[Stored data entries]
=== Begin Enclosure ===

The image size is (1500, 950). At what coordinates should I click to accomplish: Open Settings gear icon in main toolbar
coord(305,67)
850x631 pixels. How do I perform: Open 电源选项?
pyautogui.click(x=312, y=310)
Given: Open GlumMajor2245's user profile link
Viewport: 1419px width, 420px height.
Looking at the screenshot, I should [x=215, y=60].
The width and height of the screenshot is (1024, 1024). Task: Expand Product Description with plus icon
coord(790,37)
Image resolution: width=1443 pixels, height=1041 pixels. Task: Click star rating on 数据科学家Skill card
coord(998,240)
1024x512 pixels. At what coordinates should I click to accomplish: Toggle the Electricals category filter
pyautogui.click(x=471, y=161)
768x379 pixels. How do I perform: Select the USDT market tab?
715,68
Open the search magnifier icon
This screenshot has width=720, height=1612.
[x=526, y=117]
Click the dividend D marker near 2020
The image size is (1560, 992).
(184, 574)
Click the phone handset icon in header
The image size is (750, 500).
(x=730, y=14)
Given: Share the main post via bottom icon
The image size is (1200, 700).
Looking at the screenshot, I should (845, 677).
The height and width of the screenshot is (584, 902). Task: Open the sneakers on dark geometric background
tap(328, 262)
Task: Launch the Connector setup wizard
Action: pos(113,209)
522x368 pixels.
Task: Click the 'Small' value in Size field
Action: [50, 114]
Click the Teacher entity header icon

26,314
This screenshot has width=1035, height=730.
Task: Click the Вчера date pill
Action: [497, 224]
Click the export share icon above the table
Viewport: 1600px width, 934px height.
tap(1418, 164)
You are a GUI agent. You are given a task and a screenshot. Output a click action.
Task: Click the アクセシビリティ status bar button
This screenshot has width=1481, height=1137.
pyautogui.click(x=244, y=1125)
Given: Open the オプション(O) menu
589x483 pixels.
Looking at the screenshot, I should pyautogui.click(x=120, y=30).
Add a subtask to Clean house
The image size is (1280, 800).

=== End Enclosure ===

▶ EXERCISE
Please give again the lines above between the line holding "Click the Teacher entity header icon" and the line holding "Task: Click the アクセシビリティ status bar button", inclusive, exactly as they are and with nothing added.

▶ RESPONSE AREA
Click the Teacher entity header icon

26,314
This screenshot has width=1035, height=730.
Task: Click the Вчера date pill
Action: [497, 224]
Click the export share icon above the table
Viewport: 1600px width, 934px height.
tap(1418, 164)
You are a GUI agent. You are given a task and a screenshot. Output a click action.
Task: Click the アクセシビリティ status bar button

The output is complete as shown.